Every three months, the Federal Reserve gives us the massive Financial Accounts Of The United States, statistical release Z.1, the flow and landing place of every dollar in our economy. Zebra-One has no spin, just the facts. This newest release is through the fourth quarter of 2015.

  • U.S. homes owned by households: $22 trillion, just about back to bubble-peak in 2006. We owe just under $10 trillion, still $1.5 trillion below bubble-peak.
  • We have restored our aggregate home equity the hard way: paying down by amortization -- and, painfully, by foreclosure.
  • Now, $605 billion outstanding, a shadow of the $2.2 trillion at the peak. We have over-tightened there, thanks to Dodd-Frank -- legitimate jumbo loans too hard to do, and no home for loans with big down payments but non-Fannie incomes.

Every three months, the Federal Reserve gives us the massive Financial Accounts Of The United States, statistical release Z.1, the flow and landing place of every dollar in our economy.

Zebra-One has no spin, just the facts. This newest release is through the fourth quarter of 2015. Although the report has always lagged a bit, it’s worth the wait because buried in it is the best-available accounting of mortgages, which itself is often the best set of indicators for real estate markets of all kinds.

Aggregate home equity has been restored

Within Z.1, schedule B.100 recites the big numbers:

  • U.S. homes owned by households: $22 trillion, just about back to bubble-peak in 2006.
  • We owe just under $10 trillion, still $1.5 trillion below bubble-peak.

Thus, we have restored our aggregate home equity the hard way: paying down by amortization — and, painfully, by foreclosure.

Home mortgage balances are growing, MEW steady, HELOCs and MBSs falling

L.218 has the home mortgage detail, and it tells several stories.

First, an antidote to those yelling “Too much debt!” Total home mortgage balances began to grow at the end of 2015 for the first time in nine years, and at that less than 1 percent annually.

Mortgage equity withdrawal (MEW) measures cash delivered to households by the excess of sales equity receipts over new down payments and refinances, minus amortization and write-offs. As the bubble inflated, in some years MEW added 10 percent annually to household disposable income.

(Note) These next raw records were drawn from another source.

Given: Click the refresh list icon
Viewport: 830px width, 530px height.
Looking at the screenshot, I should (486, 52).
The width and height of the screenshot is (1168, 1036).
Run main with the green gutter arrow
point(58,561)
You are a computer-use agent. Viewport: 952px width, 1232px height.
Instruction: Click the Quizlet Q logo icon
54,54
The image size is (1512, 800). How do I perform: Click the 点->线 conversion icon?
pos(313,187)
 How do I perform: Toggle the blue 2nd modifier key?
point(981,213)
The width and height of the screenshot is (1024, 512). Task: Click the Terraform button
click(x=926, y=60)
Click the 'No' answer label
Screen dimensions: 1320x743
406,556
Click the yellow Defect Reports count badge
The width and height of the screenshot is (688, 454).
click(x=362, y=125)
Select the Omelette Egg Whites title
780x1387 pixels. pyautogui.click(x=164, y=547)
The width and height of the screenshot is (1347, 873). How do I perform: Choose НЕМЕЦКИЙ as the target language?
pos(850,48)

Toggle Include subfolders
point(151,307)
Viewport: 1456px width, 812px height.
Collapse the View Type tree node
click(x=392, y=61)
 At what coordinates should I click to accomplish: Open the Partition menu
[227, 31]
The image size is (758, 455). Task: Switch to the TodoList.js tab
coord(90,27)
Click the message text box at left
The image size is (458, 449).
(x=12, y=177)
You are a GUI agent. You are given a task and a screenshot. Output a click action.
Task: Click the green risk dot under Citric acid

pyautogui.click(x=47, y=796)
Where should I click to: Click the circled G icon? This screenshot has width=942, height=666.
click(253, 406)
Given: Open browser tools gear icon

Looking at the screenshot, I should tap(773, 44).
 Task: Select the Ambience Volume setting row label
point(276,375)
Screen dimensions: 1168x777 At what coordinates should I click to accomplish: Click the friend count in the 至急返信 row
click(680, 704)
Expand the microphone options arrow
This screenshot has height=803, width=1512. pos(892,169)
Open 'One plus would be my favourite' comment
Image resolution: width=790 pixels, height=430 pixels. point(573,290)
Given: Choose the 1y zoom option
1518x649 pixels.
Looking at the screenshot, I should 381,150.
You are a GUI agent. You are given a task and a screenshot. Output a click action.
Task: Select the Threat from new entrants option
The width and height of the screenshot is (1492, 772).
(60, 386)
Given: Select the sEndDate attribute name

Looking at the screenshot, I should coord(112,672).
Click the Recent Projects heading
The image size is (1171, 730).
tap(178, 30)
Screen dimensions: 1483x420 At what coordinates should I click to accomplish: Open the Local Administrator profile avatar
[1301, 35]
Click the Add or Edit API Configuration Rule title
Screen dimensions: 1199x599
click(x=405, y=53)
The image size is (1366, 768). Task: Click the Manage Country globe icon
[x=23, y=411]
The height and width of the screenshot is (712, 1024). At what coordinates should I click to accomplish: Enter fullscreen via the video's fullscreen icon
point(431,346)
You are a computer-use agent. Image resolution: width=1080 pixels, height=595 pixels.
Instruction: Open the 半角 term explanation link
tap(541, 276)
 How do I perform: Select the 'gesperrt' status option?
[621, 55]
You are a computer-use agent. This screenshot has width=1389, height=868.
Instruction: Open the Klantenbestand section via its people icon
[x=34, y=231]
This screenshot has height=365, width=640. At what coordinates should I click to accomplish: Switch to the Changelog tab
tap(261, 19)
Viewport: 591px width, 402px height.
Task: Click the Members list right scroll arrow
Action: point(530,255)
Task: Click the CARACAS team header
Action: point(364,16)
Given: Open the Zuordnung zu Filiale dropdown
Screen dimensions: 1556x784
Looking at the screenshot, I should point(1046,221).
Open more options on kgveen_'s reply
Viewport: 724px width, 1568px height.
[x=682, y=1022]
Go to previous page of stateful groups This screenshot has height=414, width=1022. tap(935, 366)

MEW has been negative to barely break-even ever since the bubble blew, and it still is a net headwind.

Grossly misused home equity lines of credit (HELOC) balances are still falling, at a pace of $40 billion annually versus a remaining balance of $642 billion.

The Federal Reserve's residential mortgage data for Q4 2015

The Federal Reserve’s residential mortgage data for Q4 2015

Balances for private-label mortgage-backed securities (MBSs) — not always toxic, but the classification for subprime mortgage securities — are also still falling, about $80 billion annually.

Little new supply; $605B outstanding

There is very little new supply (a handful of new jumbo issues), and constant subtraction by home sales and payoffs of old loans, and foreclosures still grinding away.

Now, $605 billion outstanding, a shadow of the $2.2 trillion at the peak. We have over-tightened there, thanks to Dodd-Frank — legitimate jumbo loans too hard to do, and no home for loans with big down payments but non-Fannie incomes.

About two-thirds of all home loans — $6.1 trillion — still rely on Fannie-Freddie-FHA-VA. All of the mortgages held by U.S. banks and credit unions combined are less than half the “agency” total.

This is good news and bad news. U.S. housing is not remotely near another debt bubble — credit is still too tight. Which means to me that the current housing expansion has a long way to go.